Enough with the caterwauling. Let’s face facts. Donald Trump is going to get a whole lot richer. He just is, no matter whether or not he introduces the strictest ethical protocols to wall off his business interests from his role as America’s 45th president.
That Mr Trump isn’t about to introduce strict ethical protocols is a reasonably held fact. He has said he doesn’t want to give up his business.
But even had he done so, Mr Trump’s licensing businesses – which require him to license his name and receive payment for their use of the Trump brand – surged in value as of November 9, 2016. This is for two reasons:
- for a brand to have value, it must signify all the things people associate with success. Mr Trump’s brand is now, to use one of his favourite words, associated with “winning” and with power.

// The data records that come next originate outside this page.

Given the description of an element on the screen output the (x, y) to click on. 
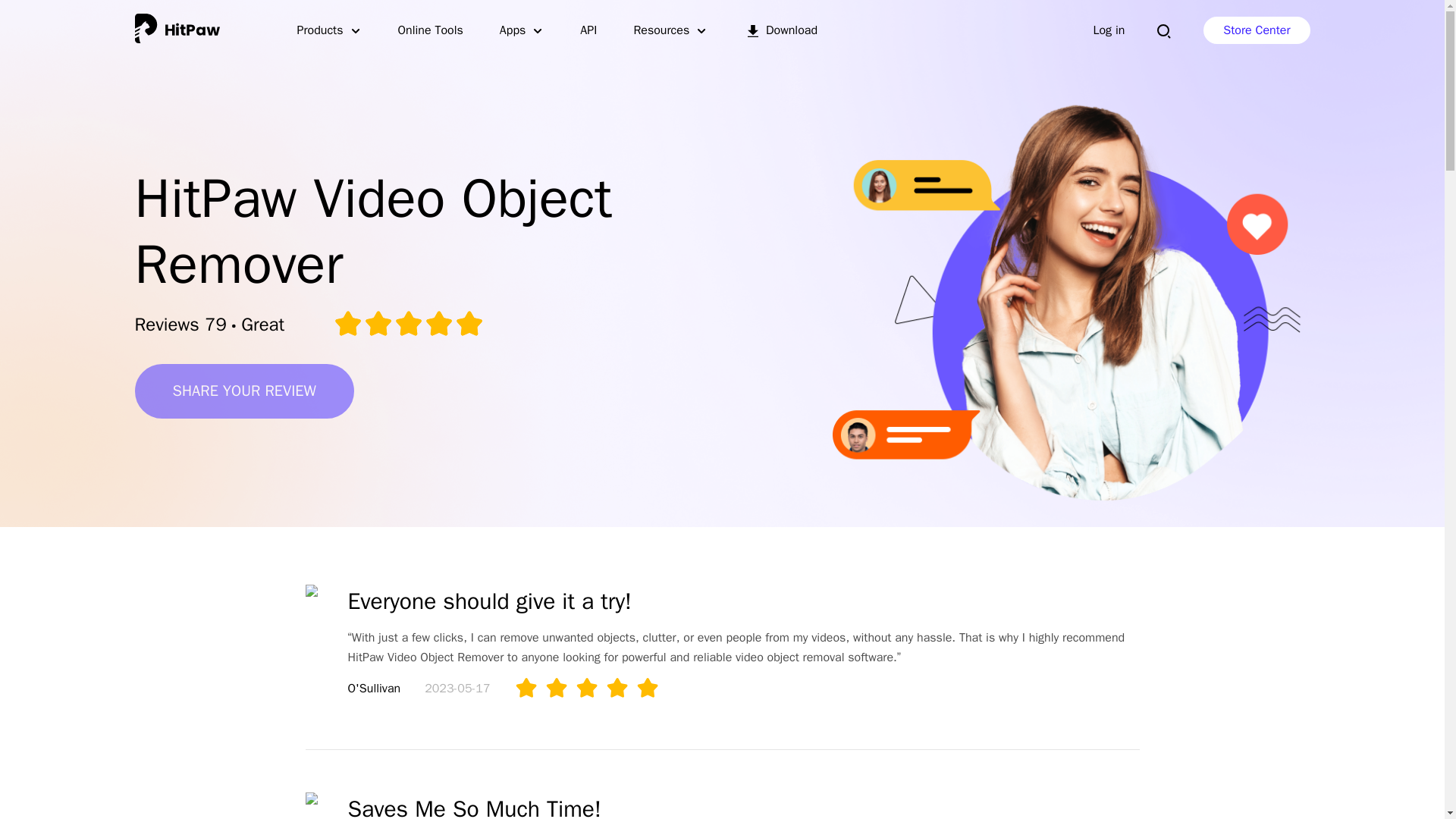
Store Center (1256, 30)
Products (329, 30)
Log in (1108, 30)
Given the description of an element on the screen output the (x, y) to click on. 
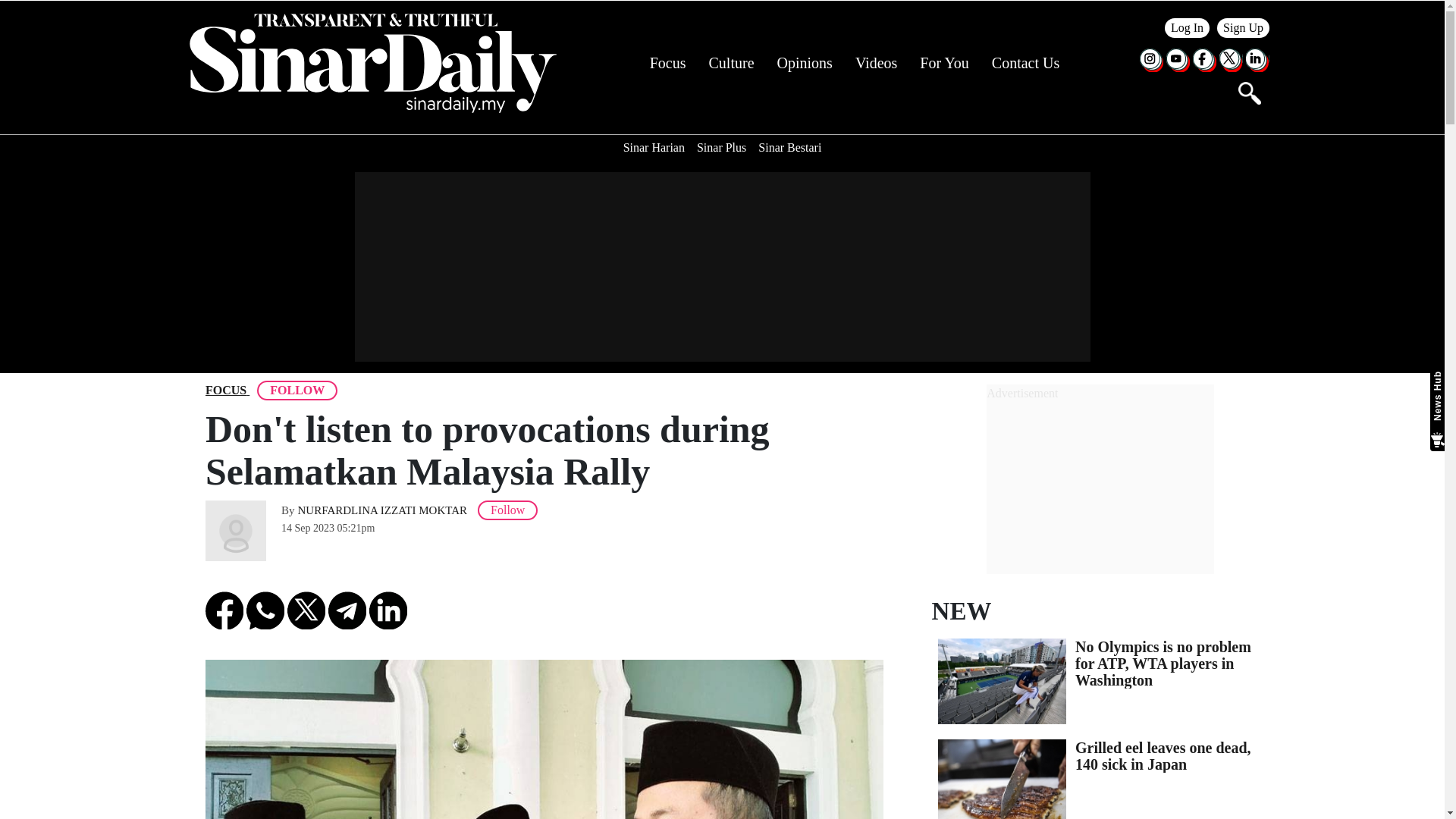
Videos (876, 63)
NURFARDLINA IZZATI MOKTAR (382, 510)
Share on LinkedIn (388, 610)
Sinar Bestari (789, 147)
Sinar Plus (721, 147)
Sinar Harian (653, 147)
Culture (731, 63)
Share on Twitter (305, 610)
Contact Us (1025, 63)
Opinions (804, 63)
Share Article on Facebook (224, 610)
Share on Telegram (347, 610)
Sign Up (1243, 27)
Sinar Daily (371, 63)
For You (944, 63)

- As America’s president-elect, Mr Trump has achieved a rare distinction only so far enjoyed by 44 other people in 240 years. His brand has become unique, an invitation-only club that requires members to pay their (very substantial) dues.
One of Mr Trump’s Indian business partners, the Lodha Group, says on the home page of its Trump Tower Mumbai website: “Congratulations Mr. President-Elect. The Trump Name Is Rising High In Mumbai Too.”

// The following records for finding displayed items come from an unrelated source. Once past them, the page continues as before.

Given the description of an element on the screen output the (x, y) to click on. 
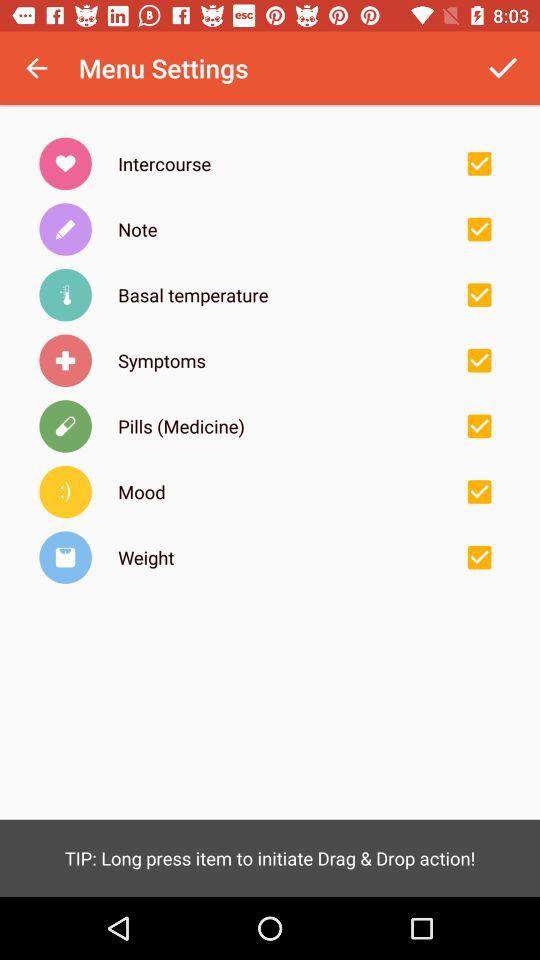
check boxes (479, 360)
Given the description of an element on the screen output the (x, y) to click on. 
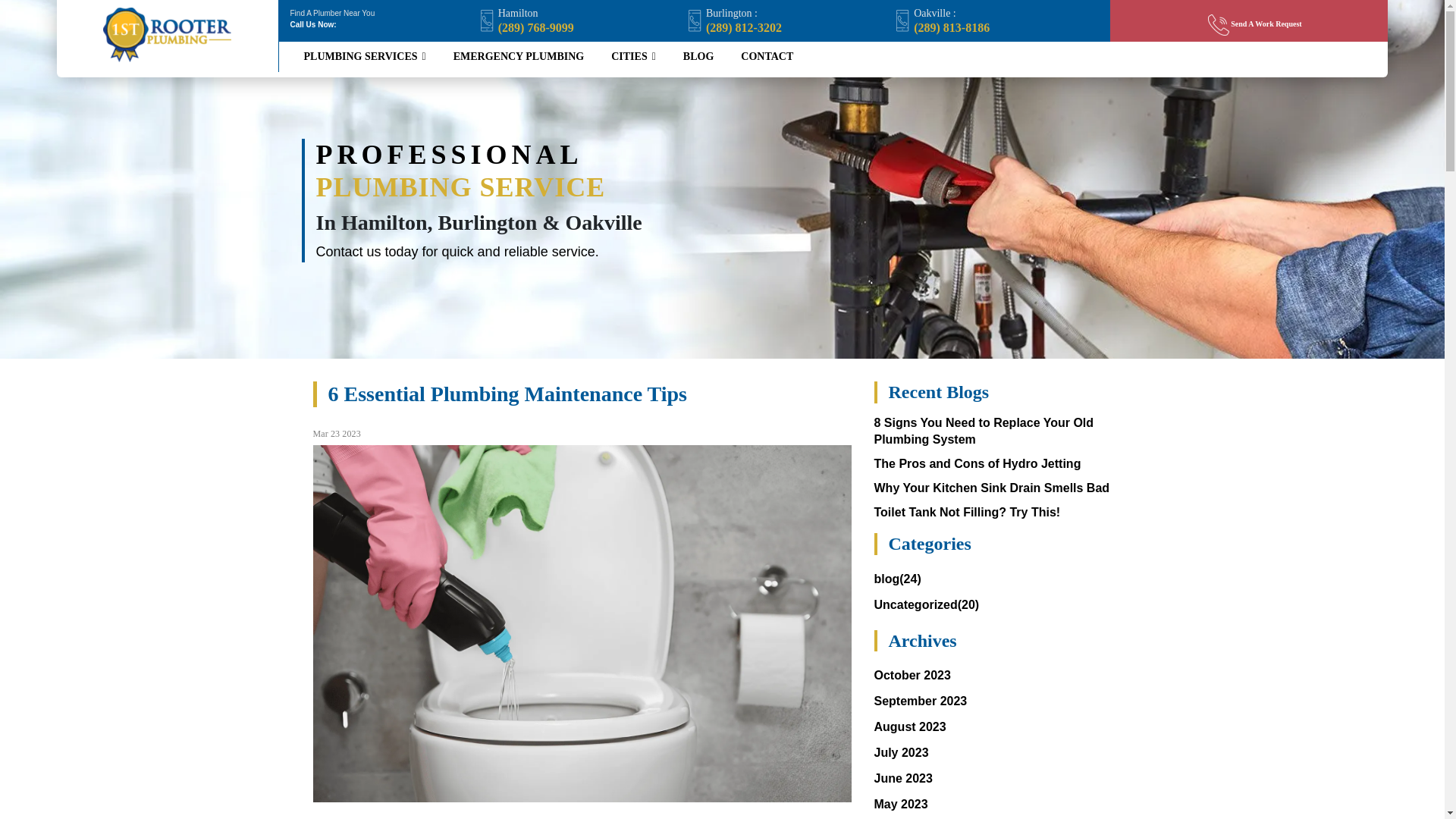
June 2023 Element type: text (902, 777)
(289) 812-3202 Element type: text (743, 27)
EMERGENCY PLUMBING Element type: text (518, 56)
(289) 768-9099 Element type: text (536, 27)
PLUMBING SERVICES Element type: text (364, 56)
August 2023 Element type: text (909, 726)
Toilet Tank Not Filling? Try This! Element type: text (966, 511)
CONTACT Element type: text (766, 56)
CITIES Element type: text (633, 56)
The Pros and Cons of Hydro Jetting Element type: text (976, 463)
October 2023 Element type: text (911, 674)
BLOG Element type: text (698, 56)
May 2023 Element type: text (900, 803)
Why Your Kitchen Sink Drain Smells Bad Element type: text (991, 487)
Uncategorized(20) Element type: text (926, 604)
blog(24) Element type: text (896, 578)
8 Signs You Need to Replace Your Old Plumbing System Element type: text (983, 430)
Send A Work Request Element type: text (1255, 23)
July 2023 Element type: text (900, 752)
September 2023 Element type: text (919, 700)
(289) 813-8186 Element type: text (951, 27)
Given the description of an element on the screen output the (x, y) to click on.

Let’s read the runes to understand what we can expect of the enormous conflict of interests that were set in train with Mr Trump’s election win. Herewith, just a look at Mr Trump and India:
- A Washington Post analysis of Mr Trump’s pre-election financial disclosure found that of his 111 international business deals, the highest number 16 were in India.

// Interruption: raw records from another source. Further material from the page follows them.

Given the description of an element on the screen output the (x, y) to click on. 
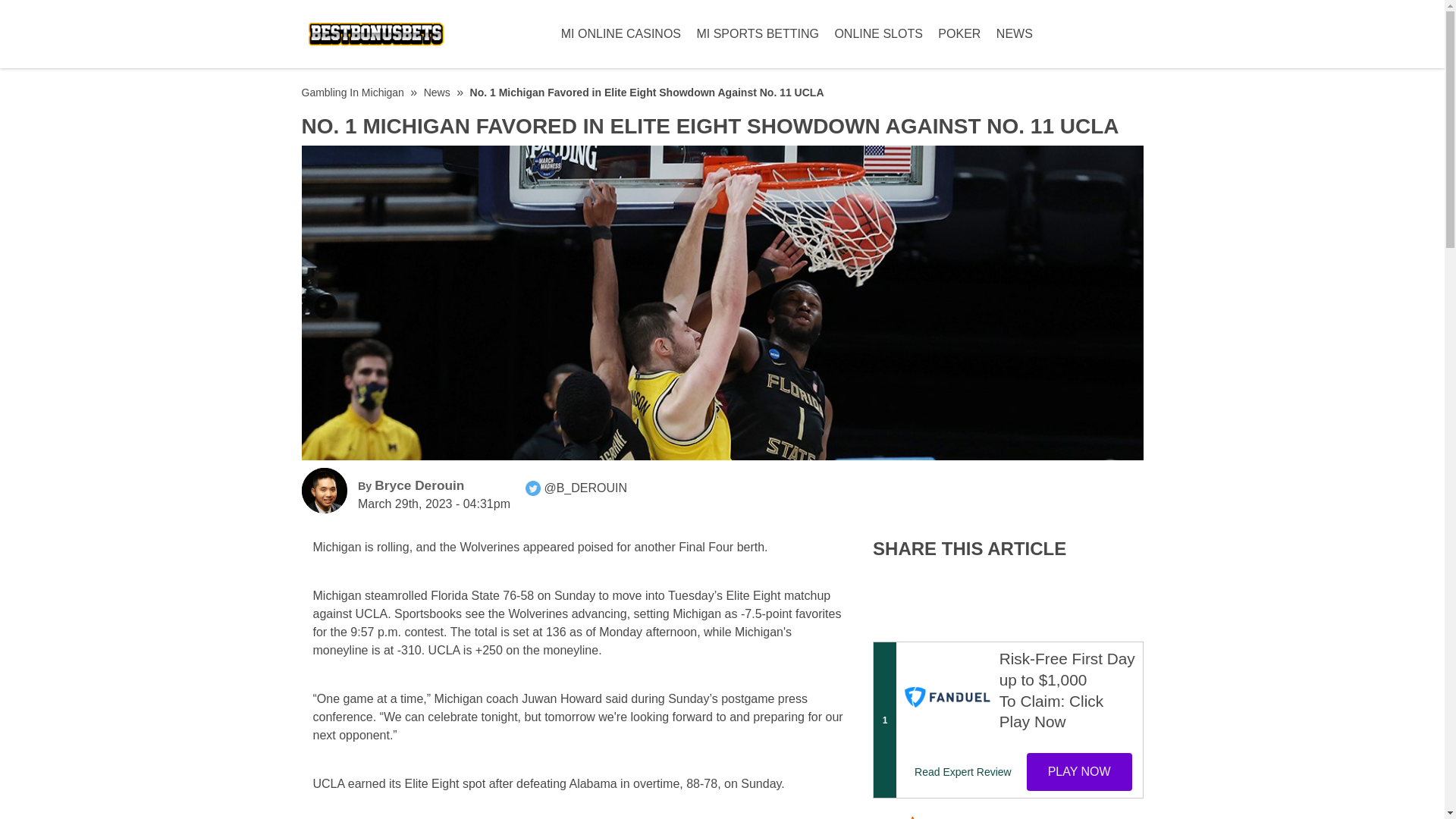
MI SPORTS BETTING (756, 33)
Gambling In Michigan (352, 92)
bestbonusbets.com (324, 490)
bestbonusbets.com (532, 488)
MI ONLINE CASINOS (620, 33)
bestbonusbets.com logo (376, 33)
ONLINE SLOTS (877, 33)
News (436, 92)
FanDuel Casino (946, 696)
Gambling In Michigan (352, 92)
Given the description of an element on the screen output the (x, y) to click on. 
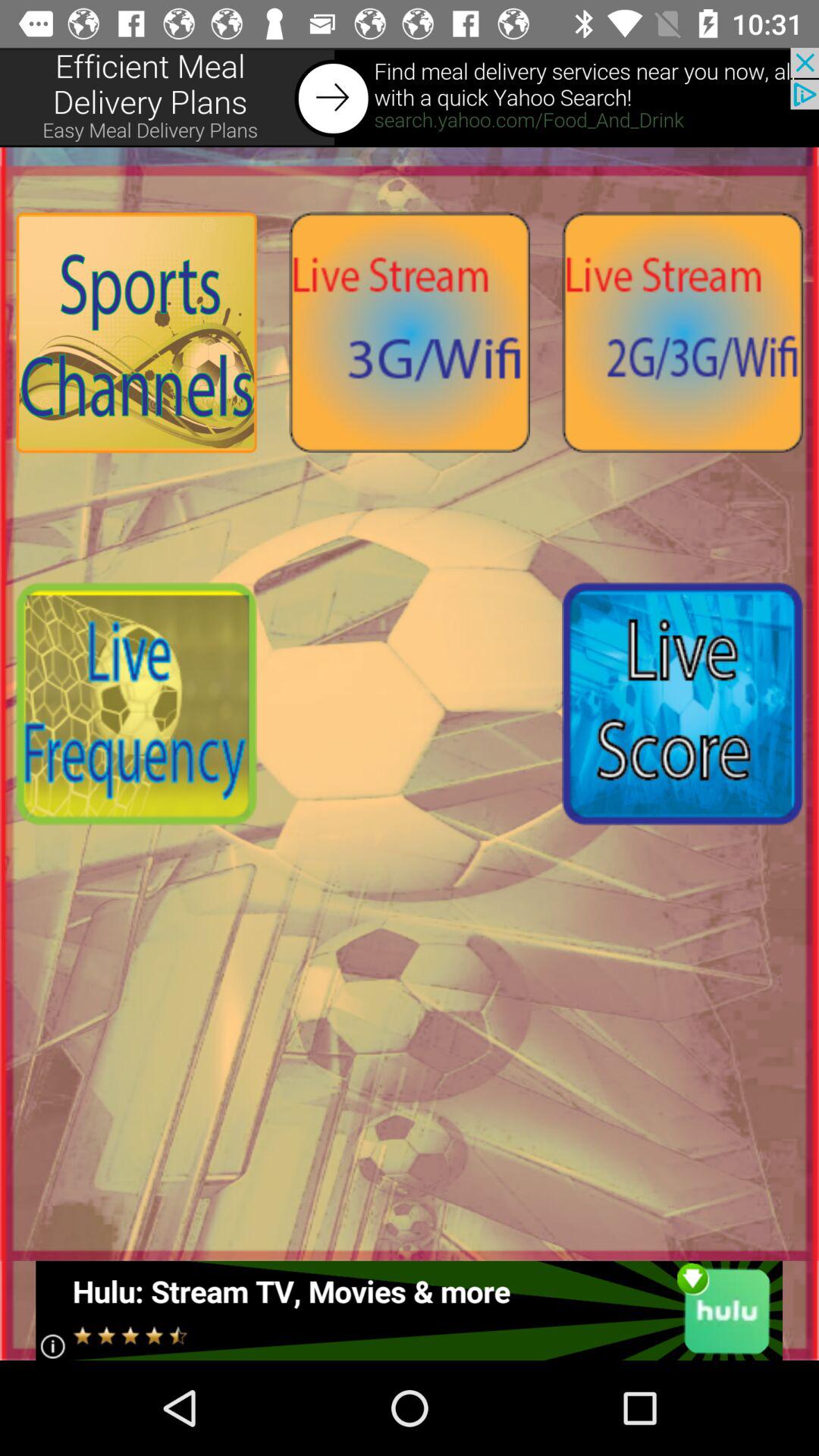
view sports channels (136, 332)
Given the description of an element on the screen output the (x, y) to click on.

- The Trump Organization has five current projects in India and their total value to developers is $1.5billion, according to the Huffington Post. But Mr Trump does not own any of the apartment buildings or luxury condos.
- Mr Trump took time off from building his cabinet to meet with three of his Indian business parters, Atul Chordia, Sagar Chordia and Kalpesh Mehta.
- In an extraordinary indication of how US government comments on other countries’ domestic matters may become a little like a game of Chinese whispers, Kalpesh Mehta said that he didn’t have a chance to discuss the Indian government’s controversial implementation of currency demonetization with the US president-elect, but that “his (Mr Trump’s) kids knew about it” and they called it an ‘incredibly bold move.”
There is a lot of potential for a lot to go wrong – and some to go right. But the Trump brand is gold, for now.